═════ DATASET ENTRIES ═════
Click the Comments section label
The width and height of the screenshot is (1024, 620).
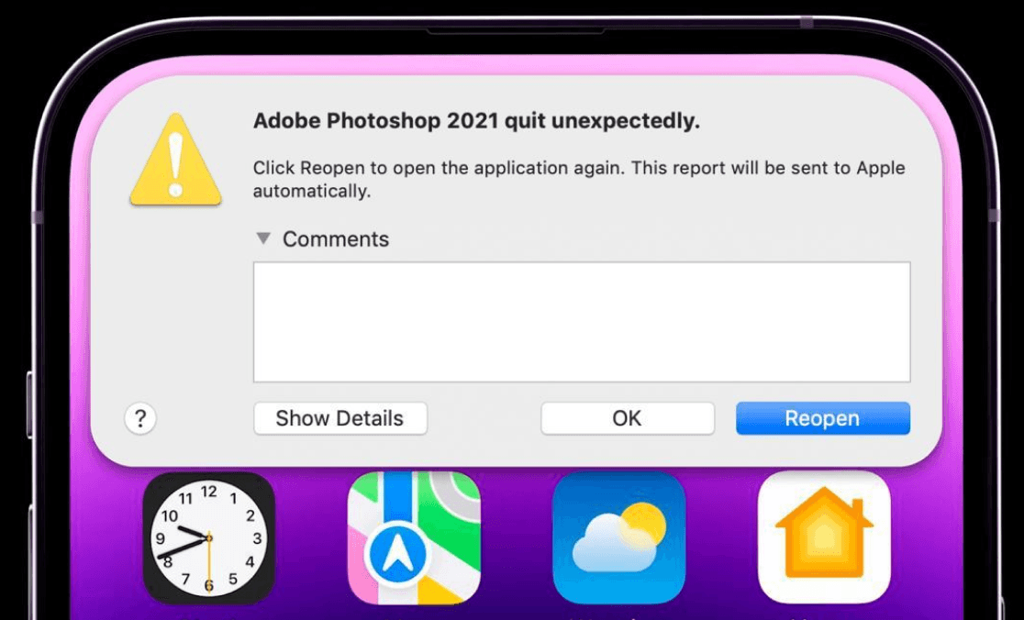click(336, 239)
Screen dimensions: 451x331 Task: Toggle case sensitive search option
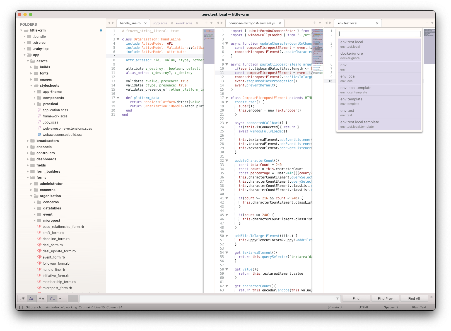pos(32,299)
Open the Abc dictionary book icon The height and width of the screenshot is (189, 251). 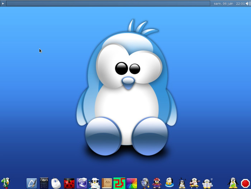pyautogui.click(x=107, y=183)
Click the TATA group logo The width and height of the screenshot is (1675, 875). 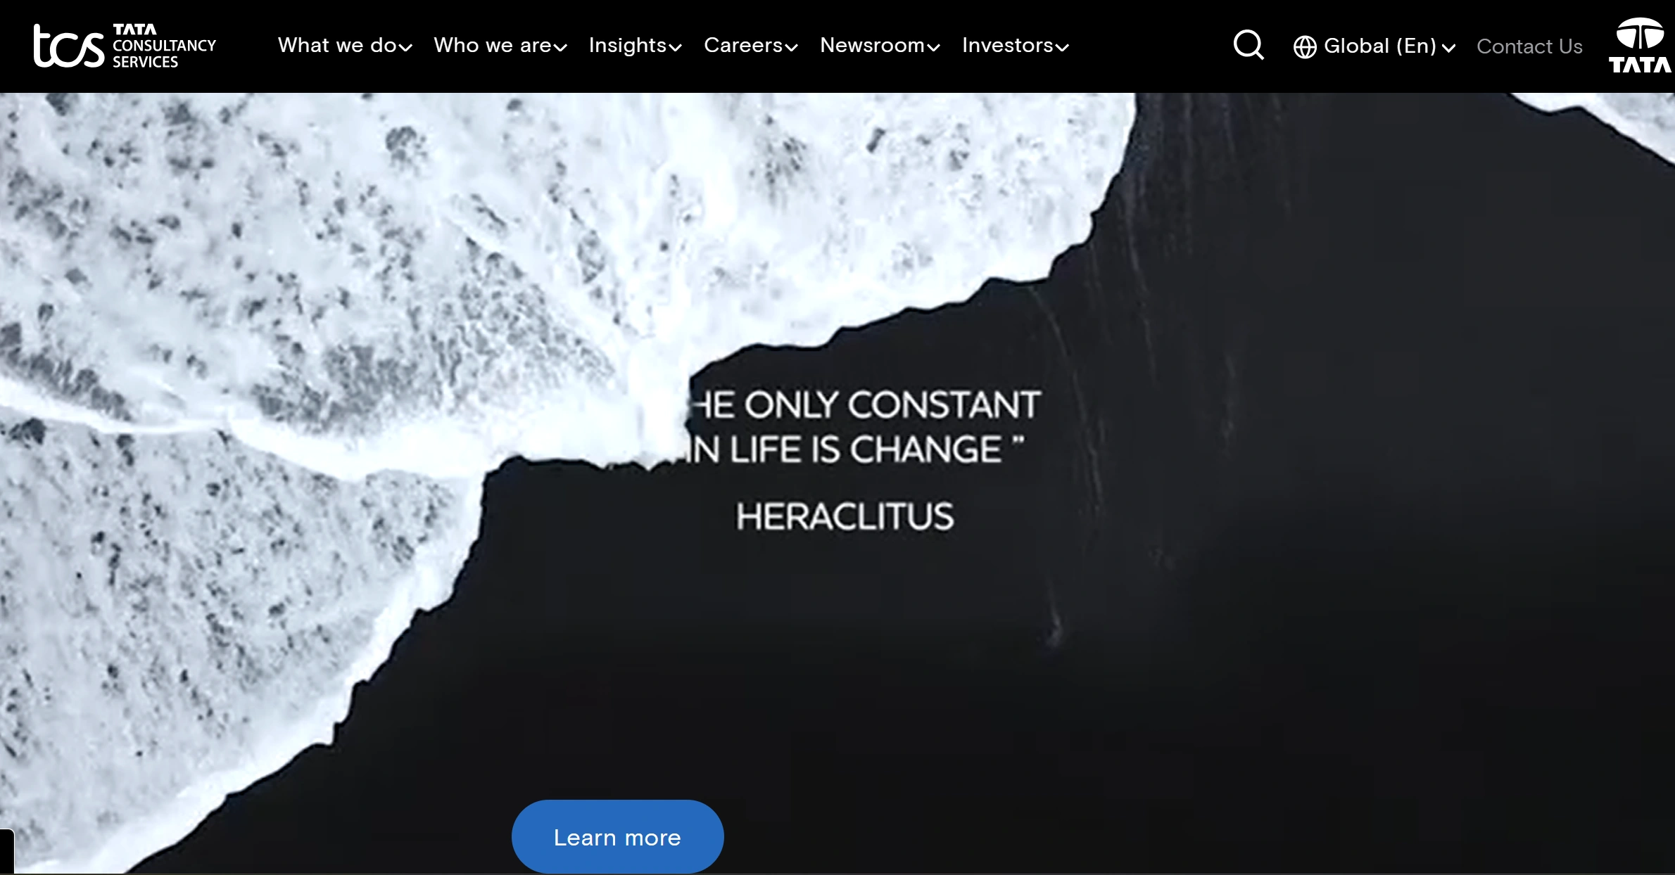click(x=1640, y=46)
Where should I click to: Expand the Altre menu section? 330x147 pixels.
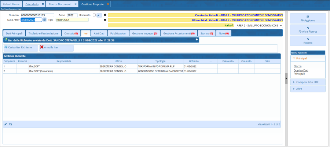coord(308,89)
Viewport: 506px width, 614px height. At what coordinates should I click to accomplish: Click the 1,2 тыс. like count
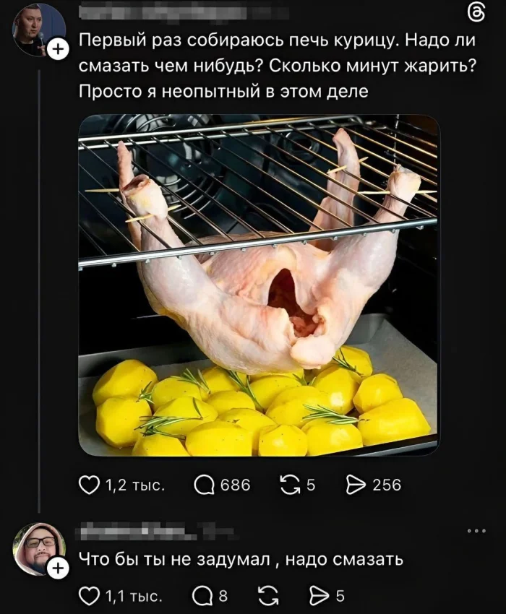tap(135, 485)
═════
_EXERCISE DETAILS_
Begin with the line that contains "Viewport: 506px width, 614px" and repeat every line through the end of the data, exactly and only those lines, leaving out the pictures.

_TASK OUTPUT_
Viewport: 506px width, 614px height. At what coordinates should I click to accomplish: Click the 1,2 тыс. like count
tap(135, 485)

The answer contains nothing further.